# String moss?



## Dman (May 1, 2012)

Is there such a thing I bought a 4x4 patch of a moss web I got back into
Freshwater and it almost died and after I got my new lights it came right back is is thriving now where I can prob cut it and wrap something? Is there such thing I just took a pic of my blue jelly eating some


----------



## Rmwbrown (Jan 22, 2009)

There is something called string moss or Japan moss, but I have never seen it in the GTA before.. Hard to say without doing a close up picture of the structure... 

For the longest time i thought i had flame moss... apparently willow moss under blazing high lights, just looks like flame moss. After ajusting the lights it normalized. I would think the same could be true here, kinda looks like my wife's Java moss (low light and without Co2 injection).


----------



## Dman (May 1, 2012)

Well it may be that i got in at a store near pacific mall and and the guy didn't want to sell it to me, because it was from japan or he could of said Japanese moss he was in a bad mood, but he still gave it to me, I'll try to get a better pic, I'm gonna take some off and tie it to a rock and see it grow nice alone


----------



## Rmwbrown (Jan 22, 2009)

Well, that all sounds pretty positive.... Here is a sight you can use to help aid an ID even if you can't get a good pic of it..

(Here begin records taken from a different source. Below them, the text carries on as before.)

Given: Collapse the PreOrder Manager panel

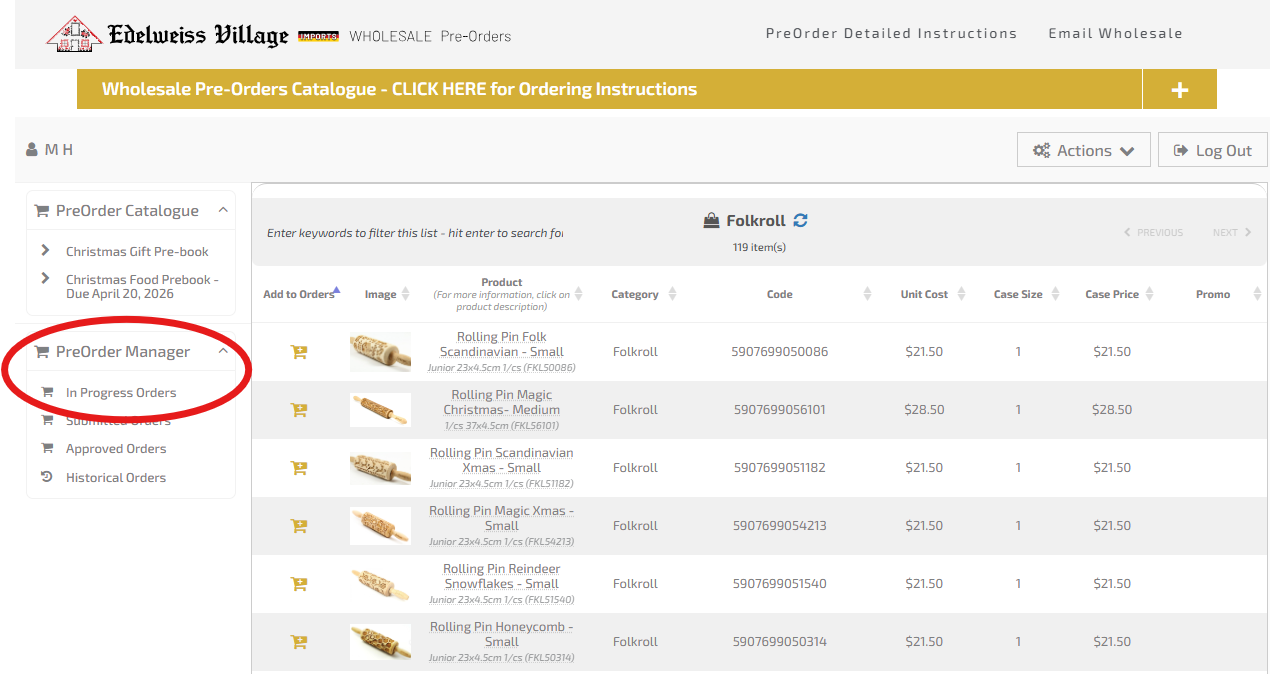Looking at the screenshot, I should 223,351.

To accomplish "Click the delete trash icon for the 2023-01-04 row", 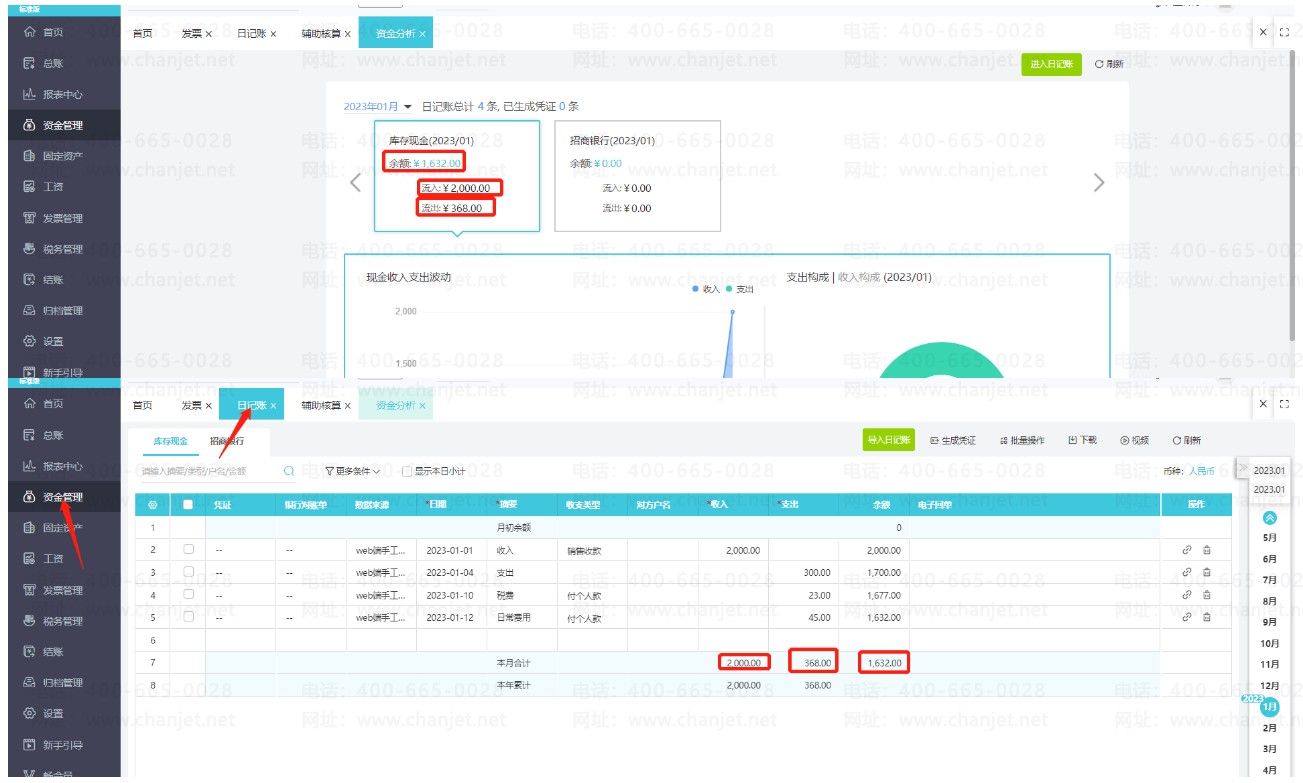I will (1206, 572).
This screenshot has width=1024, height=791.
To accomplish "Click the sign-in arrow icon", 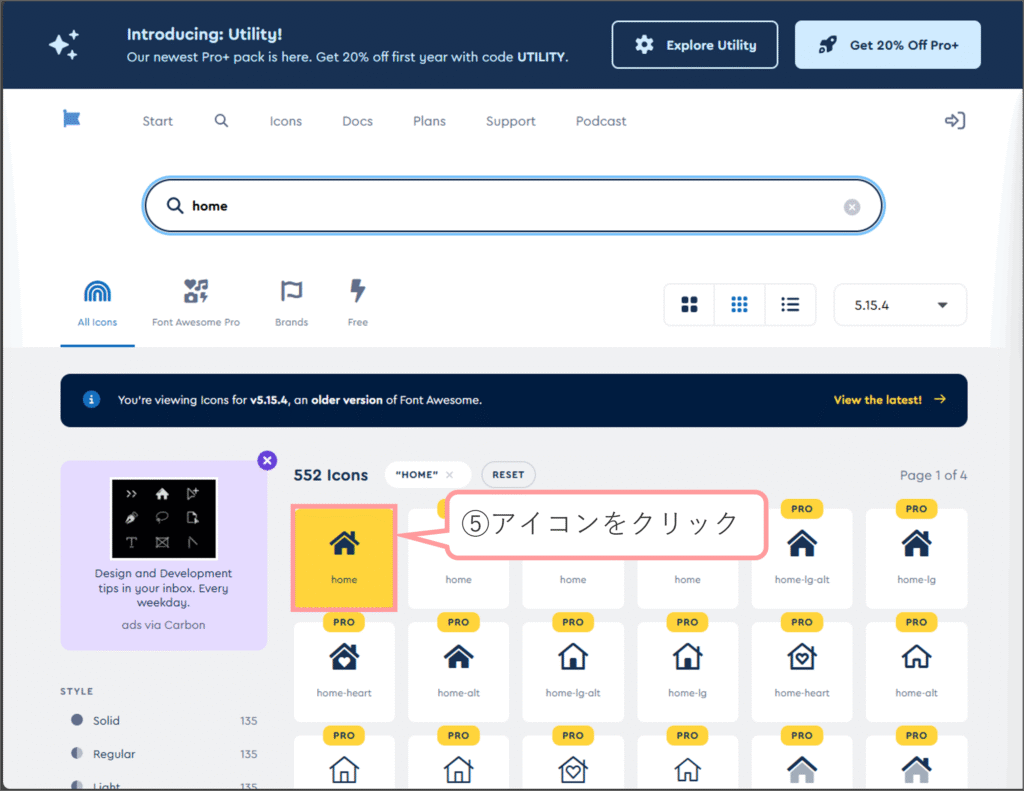I will (x=955, y=121).
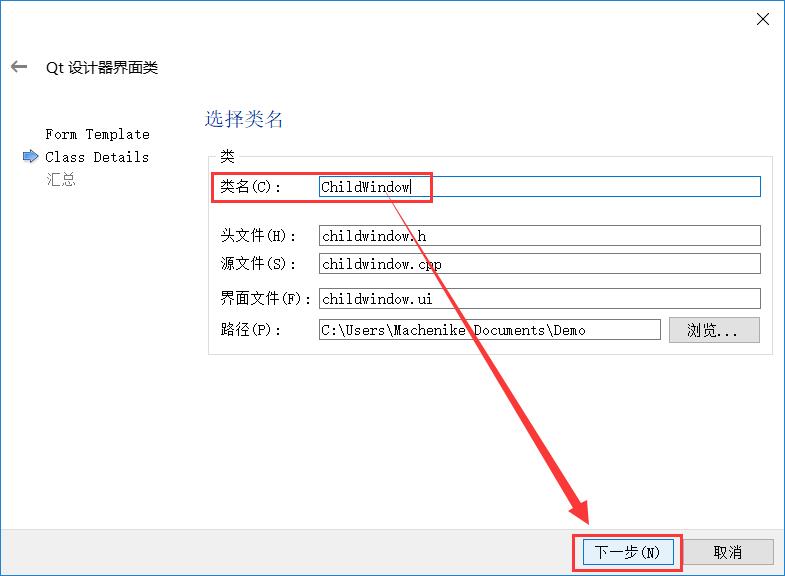The image size is (785, 576).
Task: Select the 汇总 step in sidebar
Action: point(60,180)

http://www.aquariumlife.com.au/show...n-Moss)-Taxiphyllum-sp.-Very-Rare!-*SOLD-OUT*

If you have an extra cutting, let me know, I have a tank going right now that produces ridiculous amounts of moss/pelia.


----------



## Dman (May 1, 2012)

And I don't think it's java i have got all the mosses from
Phoenix, willow, Christmas, taiwan, java, only thing I'm missing is star moss I wonder if anyone has some they could sell me on here


----------



## laurahmm (Apr 1, 2010)

Are those blue jelly shrimps from alpha pro? Can you post more pics of them


----------



## Dman (May 1, 2012)




----------



## Dman (May 1, 2012)

It's not the easiest thing to take a photo of, I out water on a lid, ape
Spread some out and then put paper towel lightly over and dried it up, it's no java moss tho, I got so much java moss I don't know what to do with, this has taken so long to grow, but I almost lost it, then I changed lights and it came back. Where abouts do you live if you want some, I don't got much but i can give ya a marble size peice for 5$ or something


----------